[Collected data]
============================================================

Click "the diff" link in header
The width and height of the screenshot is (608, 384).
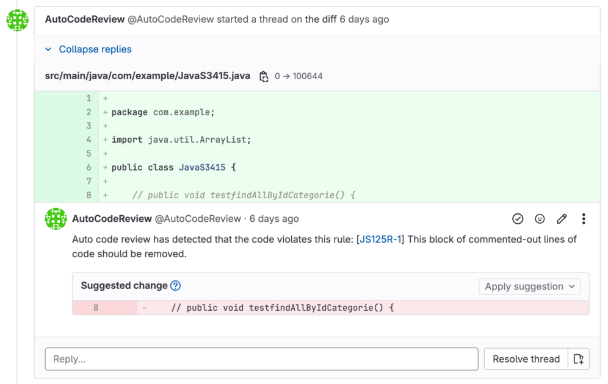[320, 20]
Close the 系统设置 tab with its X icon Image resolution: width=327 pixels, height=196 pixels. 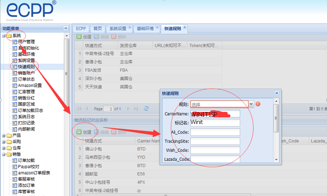(x=130, y=28)
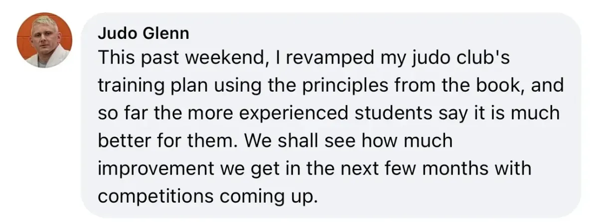598x222 pixels.
Task: Click the word "students" in the comment
Action: (x=389, y=114)
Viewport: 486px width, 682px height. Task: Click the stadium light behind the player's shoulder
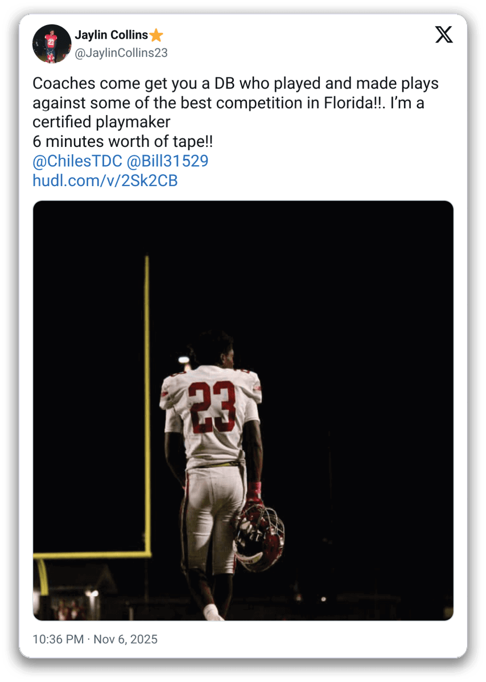183,360
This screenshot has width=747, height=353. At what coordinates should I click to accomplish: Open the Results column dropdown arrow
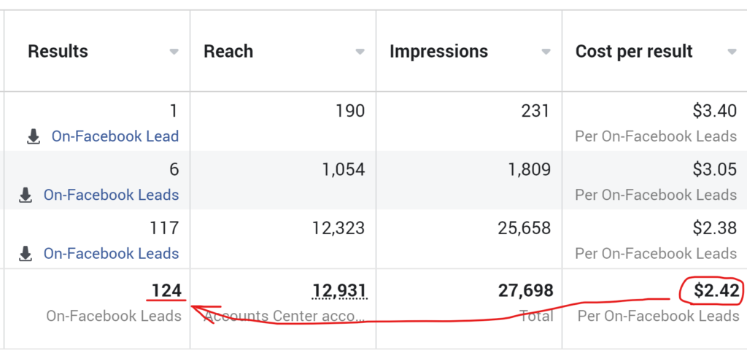coord(174,52)
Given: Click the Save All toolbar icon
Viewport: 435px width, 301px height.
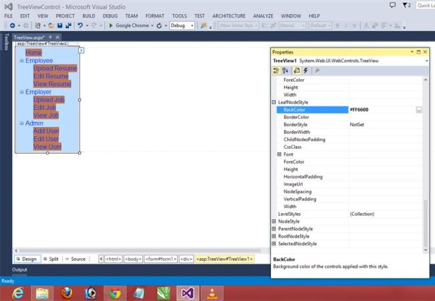Looking at the screenshot, I should [68, 25].
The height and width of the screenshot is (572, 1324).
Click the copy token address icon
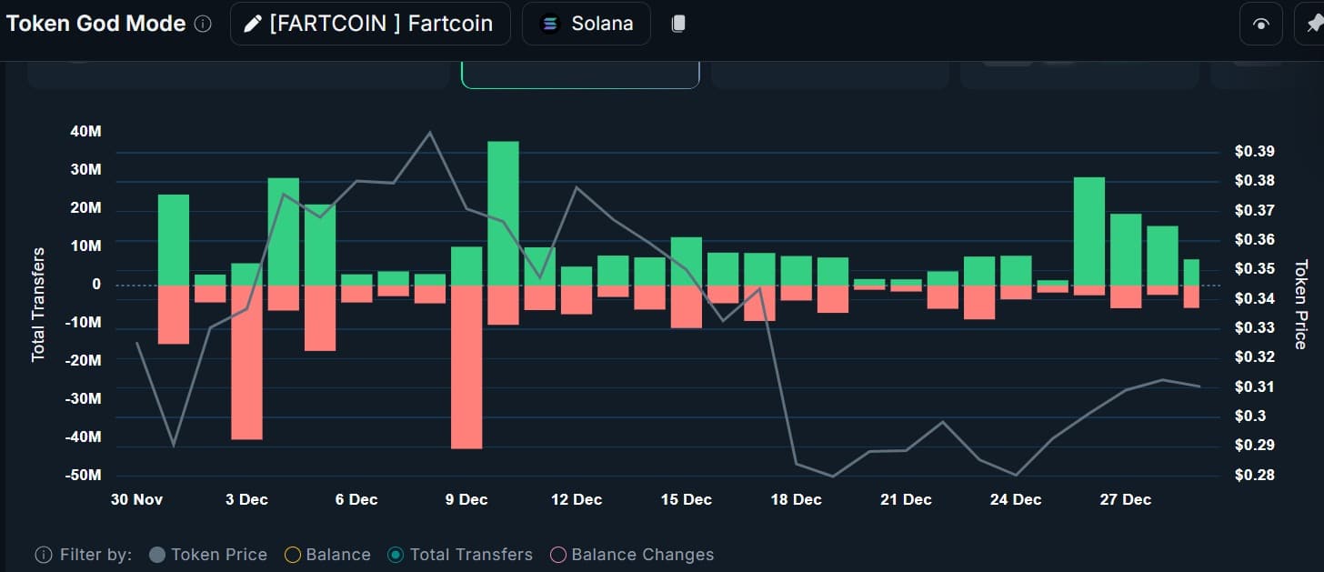tap(677, 24)
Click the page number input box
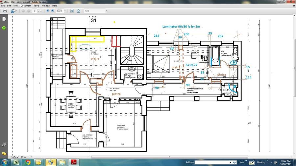This screenshot has width=296, height=166. coord(35,11)
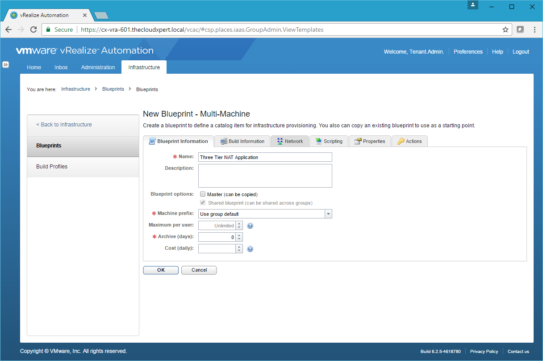543x361 pixels.
Task: Bookmark page with the star icon
Action: coord(505,30)
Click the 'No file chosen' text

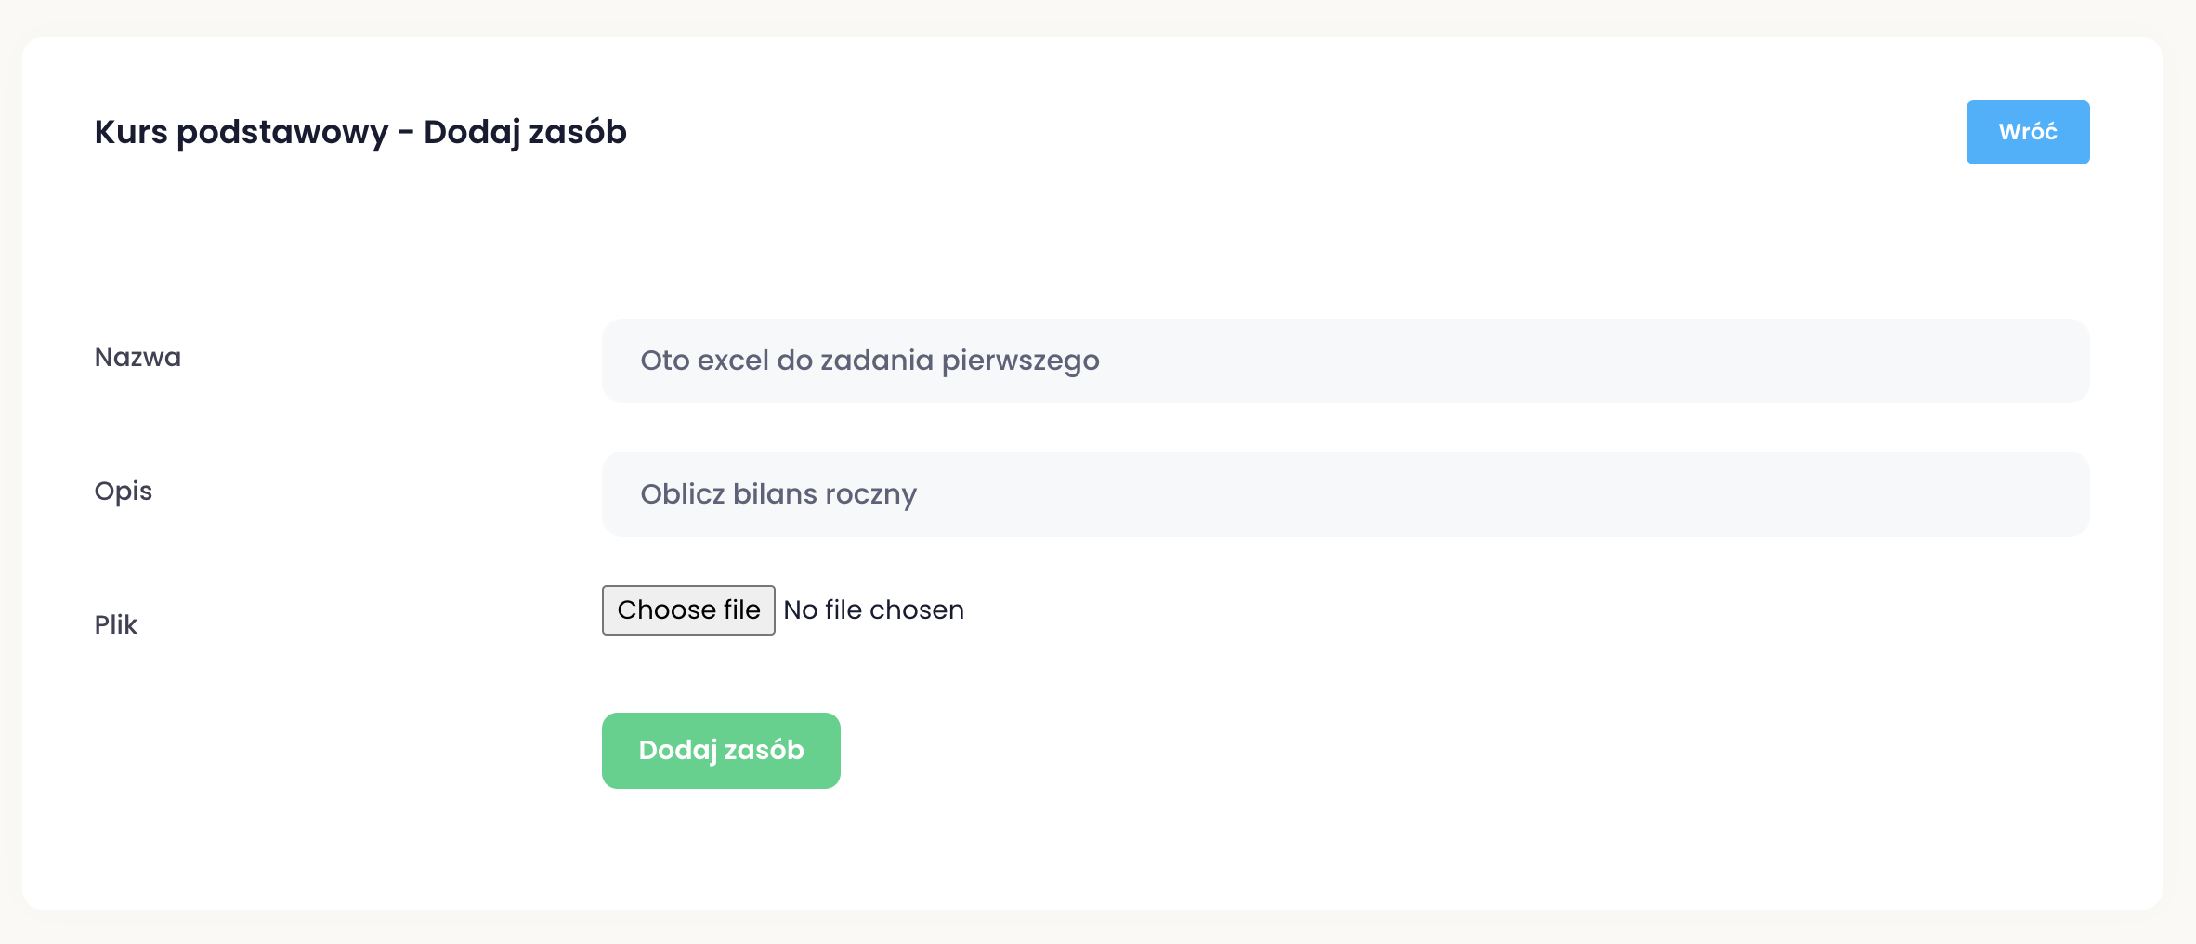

============================================================

WORK ORDER:
Once you reach the line containing "Click the copy token address icon", print it and every line after it exactly, through the end of the entries, without any pictures.

SOLUTION BELOW:
Click the copy token address icon
tap(677, 24)
Click the page number input box
This screenshot has width=296, height=166. coord(35,11)
543x361 pixels.
Task: Bookmark page with the star icon
Action: coord(505,30)
Click the 'No file chosen' text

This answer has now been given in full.